Tentu saja kecenderungan bercinta yang identik dengan pengorbanan ini benar-benar beracun, meski jika dialami secara langsung sulit untuk melihatnya. Sayangnya, logika ini sangat cocok dengan gagasan lama tentang pernikahan, sehingga sering kali dianggap tidak senonoh karena kita menganggapnya normal. Mengapa ini terjadi?
- Anda mungkin tertarik: "Ketergantungan emosional: kecanduan patologis pada pasangan romantis Anda"
Asal muasal pengorbanan: keluarga
Dalam psikologi hanya ada sedikit hal yang tidak berhubungan dengan konteks, tidak terkecuali cinta. Cinta bukanlah sesuatu yang muncul begitu saja di otak kita ketika kita melihat orang lain: cinta adalah konsekuensi dari cara pandang yang berbeda-beda Generasi yang hidup sebelum kita telah belajar mengelola ikatan emosional yang kuat yang muncul darinya keberahian Dan, bagi sebagian besar penduduknya, ini adalah cara mengelola emosi tersebut itu ada hubungannya dengan pernikahan: cara mengelola sumber daya dan mengorganisir orang-orang dengan mempertimbangkan komunitas kecil.
Dalam praktiknya, cinta harus dialami dengan cara yang sejalan dengan mentalitas yang diperlukan untuk mempertahankan keluarga, dan ini berkaitan dengan pengorbanan pribadi. Sampai saat ini, sumber daya masih langka, sehingga segala sesuatu yang dapat dilakukan demi kesejahteraan orang lain adalah hal yang wajar dan disambut baik. Hal yang aneh adalah tidak menyerahkan segalanya demi keluarga, tetapi untuk hidup sebagai masyarakat yang mandiri dan bebas.

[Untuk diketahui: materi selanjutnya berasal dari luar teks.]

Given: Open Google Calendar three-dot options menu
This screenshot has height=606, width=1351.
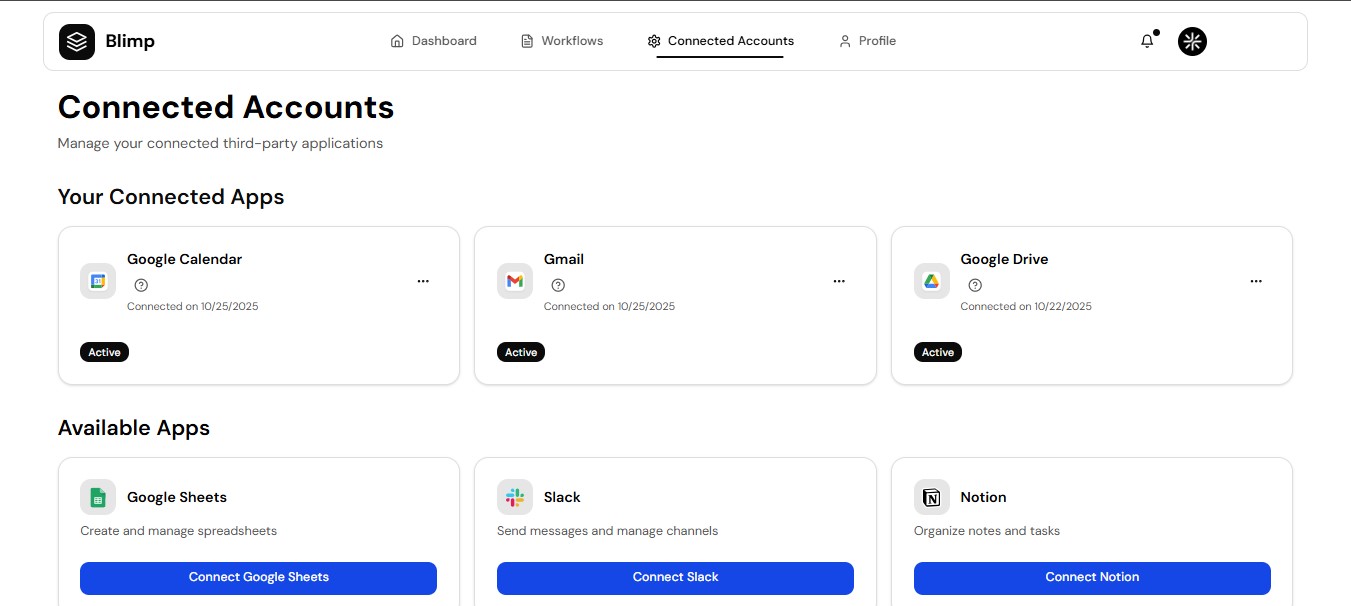Looking at the screenshot, I should point(423,282).
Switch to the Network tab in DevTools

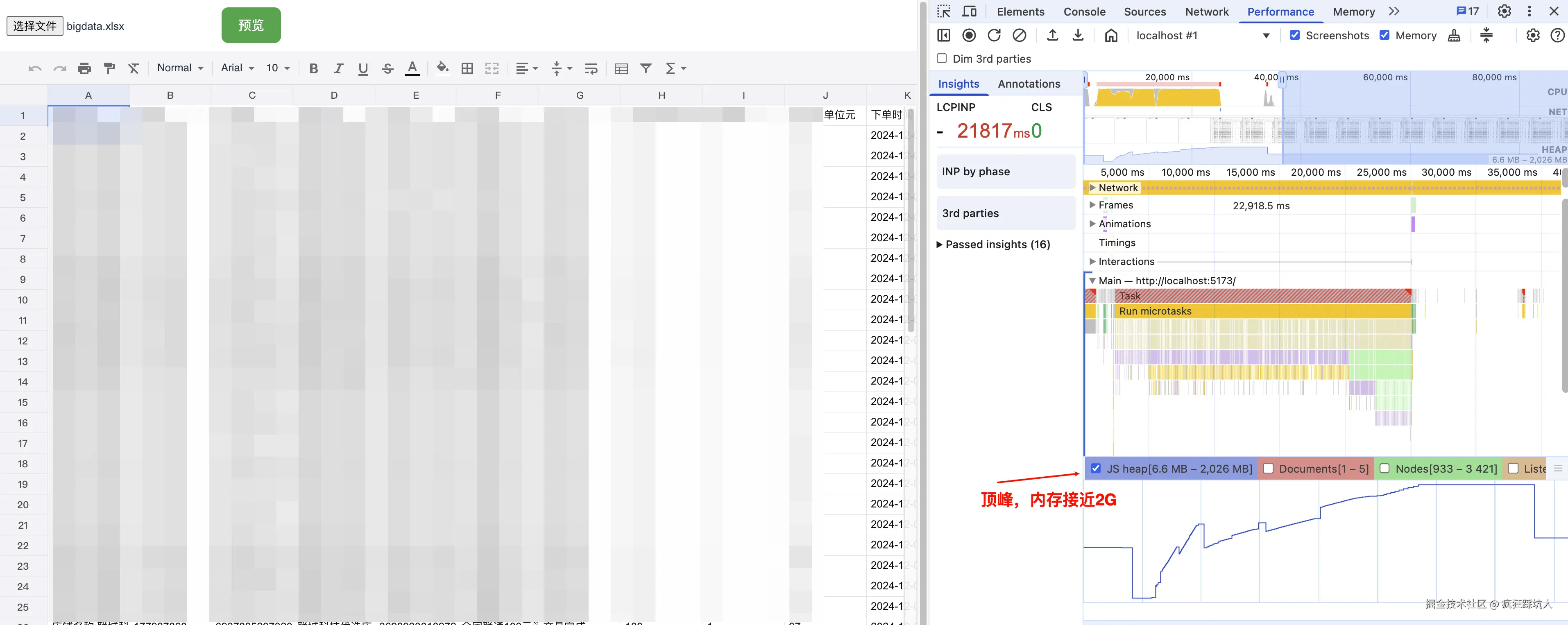(1206, 11)
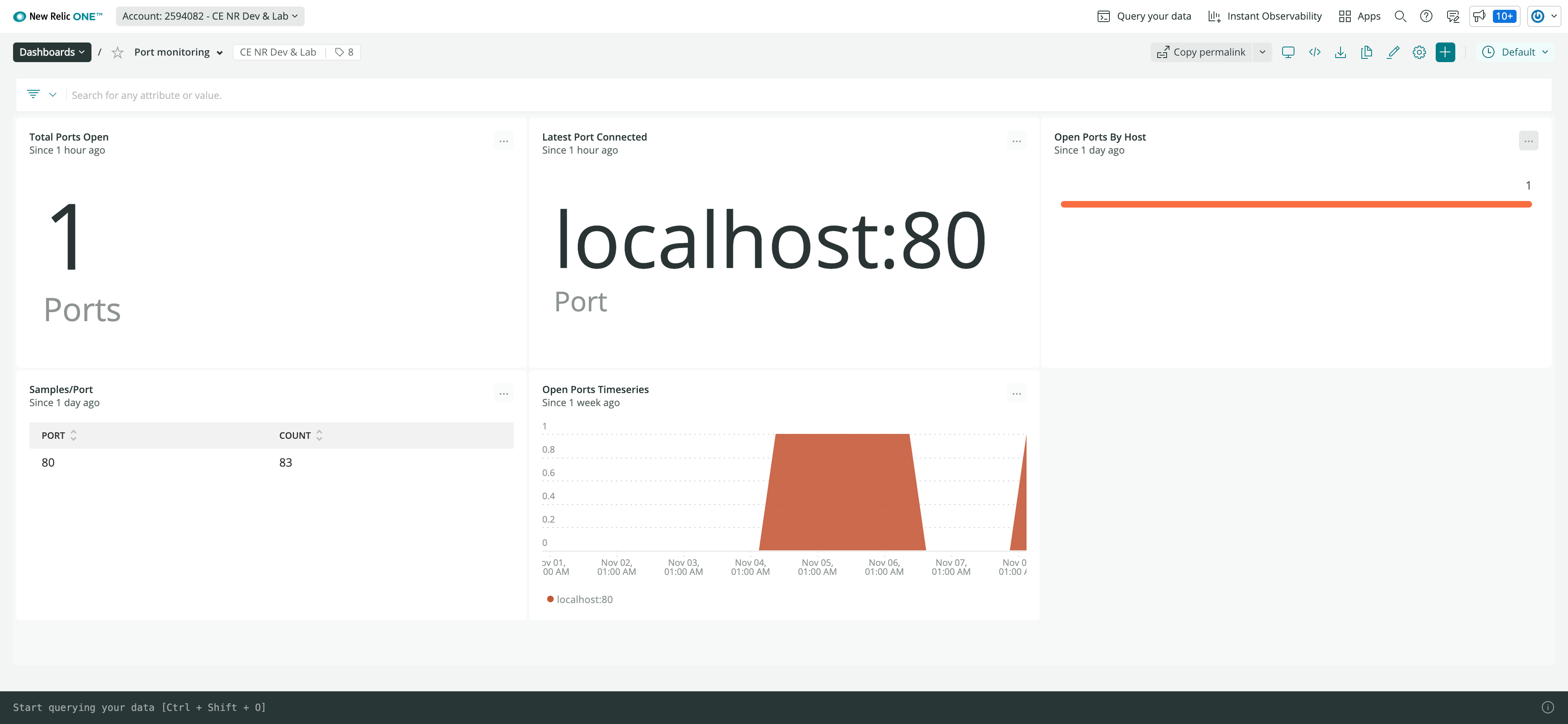Viewport: 1568px width, 724px height.
Task: Expand Copy permalink arrow options
Action: tap(1263, 52)
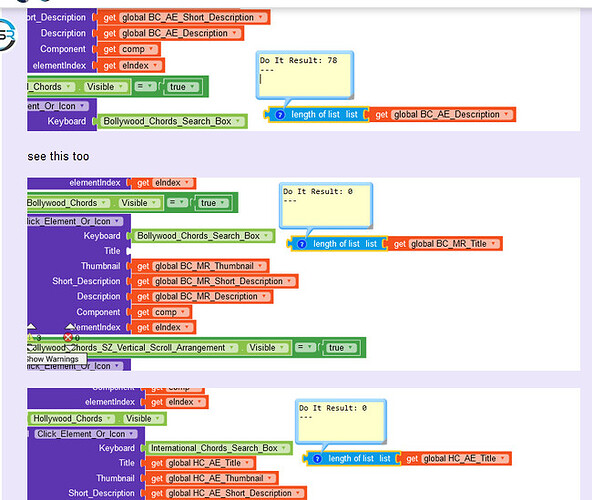Click the Show Warnings button
This screenshot has width=592, height=500.
coord(56,359)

Ketika dua hal selalu terjadi pada waktu yang sama, biasanya keduanya tidak dapat dibedakan, dan inilah yang terjadi dengan cinta dan pengorbanan. Jika kita menambahkan bahwa kejantanan yang dominan mengubah perempuan menjadi milik suami, sehingga dia harus menjaganya dan ini harus melakukan semua yang diinginkan tuan rumah, hasilnya tidak mengejutkan siapa pun: normalisasi hubungan ketergantungan emosional. Lagi pula, dalam banyak kasus, emosi kita menyertai tindakan kita, dan hal yang sama berlaku untuk kebutuhan untuk terus-menerus berkorban demi orang lain.
Upaya bersama, bukan hukuman
Model hidup berdampingan yang patriarki telah lama menjadi sasaran berbagai kritik, dan untuk pertama kalinya dimungkinkan untuk hidup tanpa perlu bergantung pada unit keluarga. Tidak ada lagi alasan untuk menghayati cinta sebagai orang yang mandiri dan mandiri, yang berarti melakukan pengorbanan, yang tadinya merupakan kekuatan pendorong hubungan emosional, menjadi kekuatan pendorong dalam hubungan emosional. konsekuensi dari penerapan kompromi yang masuk akal, dengan pengertian pragmatis. Hal sebaliknya akan terjerumus ke dalam perangkap ketergantungan.